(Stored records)
#####

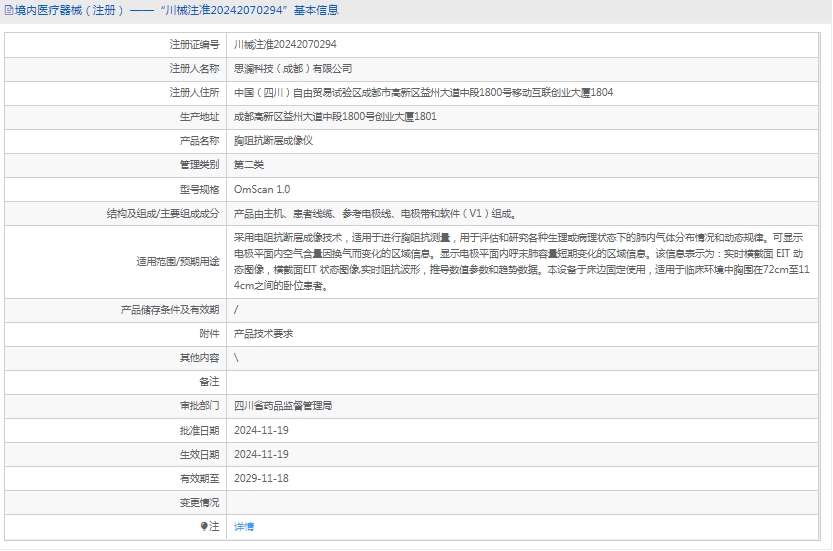
Task: Click the bulb icon next to 注
Action: point(204,526)
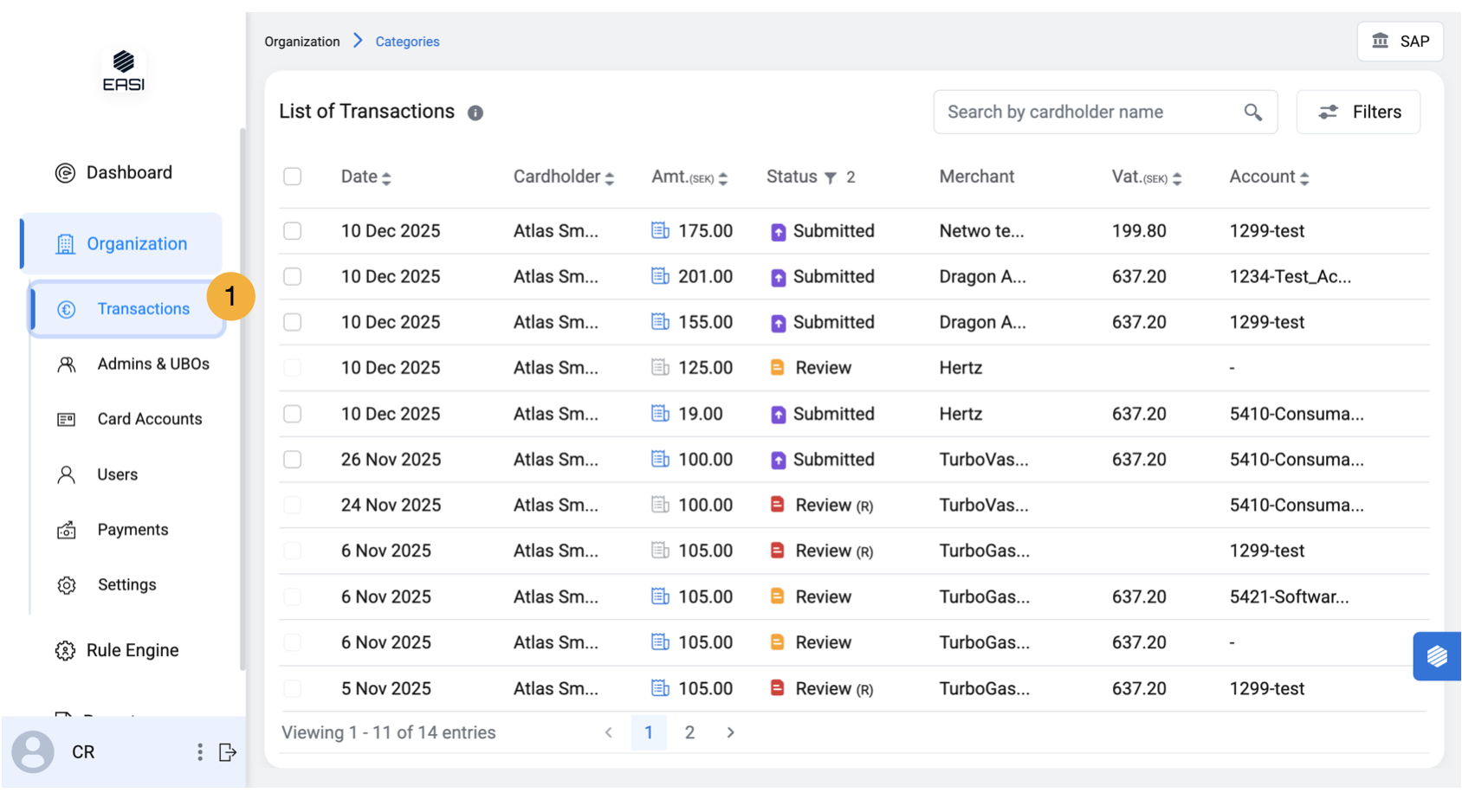1462x812 pixels.
Task: Open the Filters button
Action: [1358, 113]
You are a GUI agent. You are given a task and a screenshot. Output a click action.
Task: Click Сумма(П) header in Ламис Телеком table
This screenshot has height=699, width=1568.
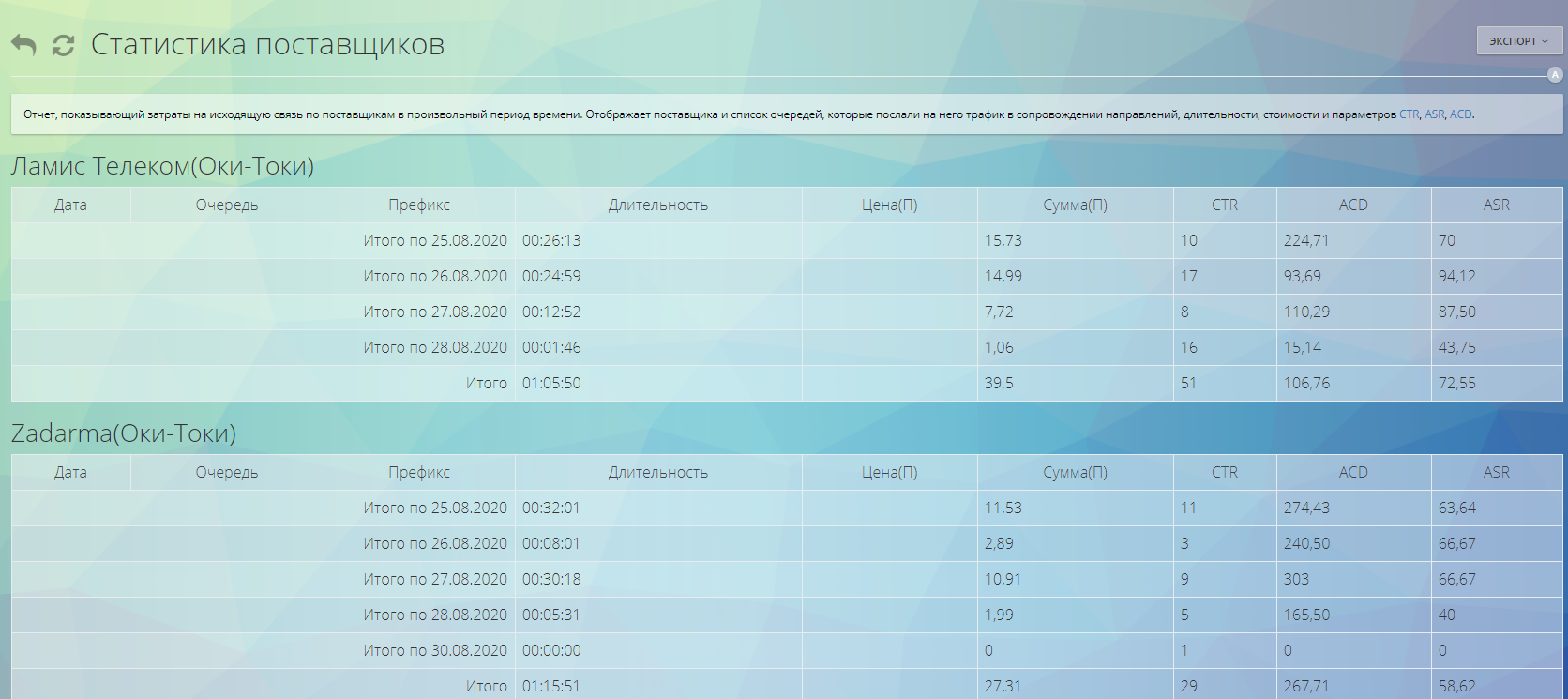[1075, 205]
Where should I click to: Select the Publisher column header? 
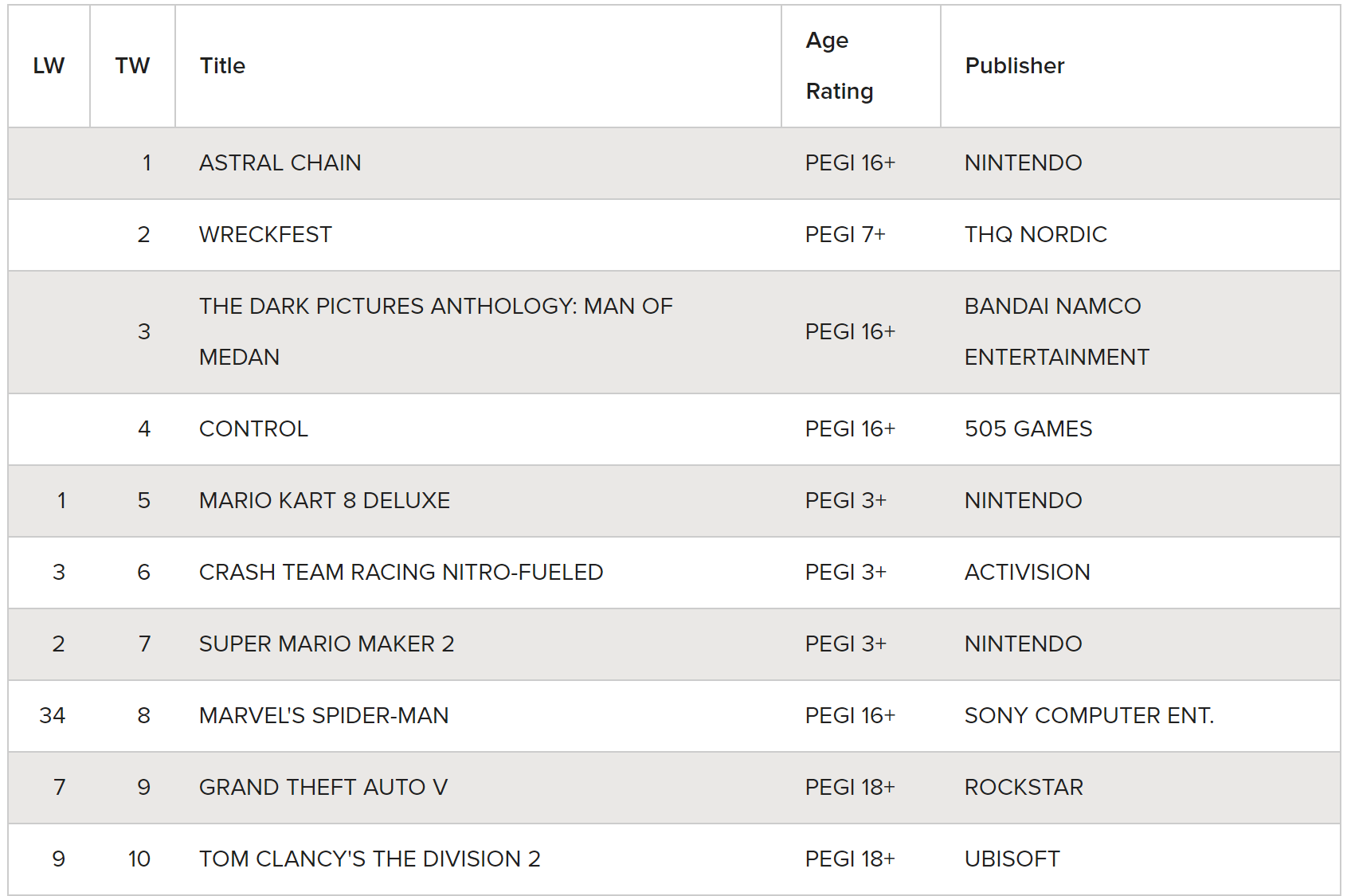click(x=1015, y=66)
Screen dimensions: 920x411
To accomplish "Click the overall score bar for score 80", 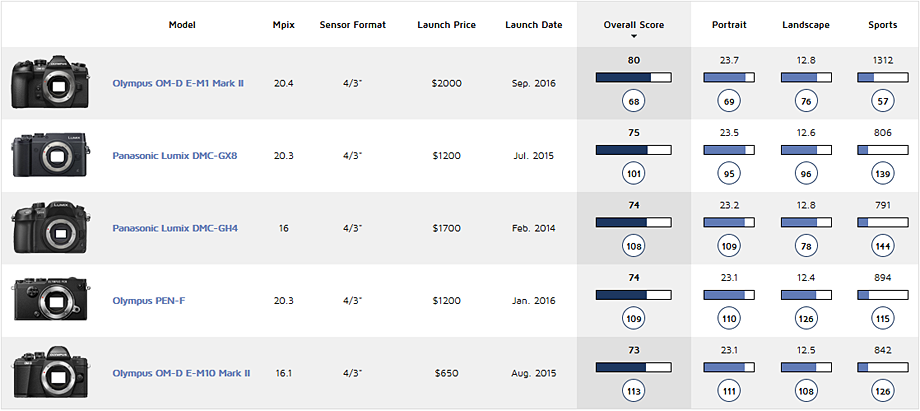I will tap(634, 78).
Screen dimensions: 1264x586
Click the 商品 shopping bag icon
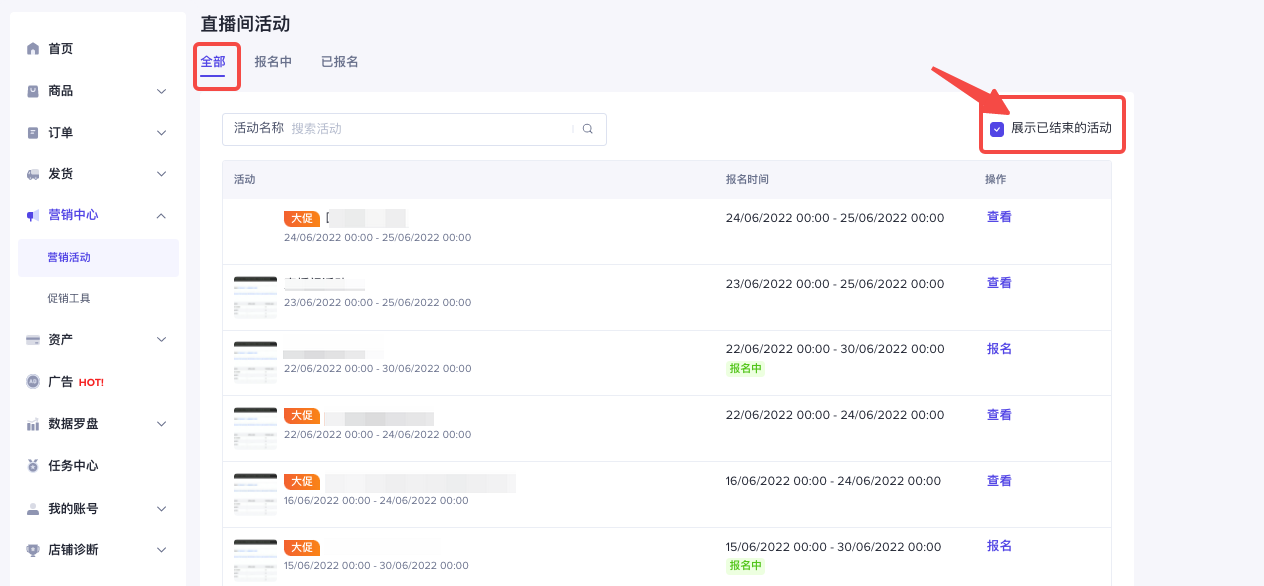pos(33,91)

#####

Task instructions |
Using the records above, find and show each line with the string "dimensions".

Task result |
Screen dimensions: 920x411
Screen dimensions: 1264x586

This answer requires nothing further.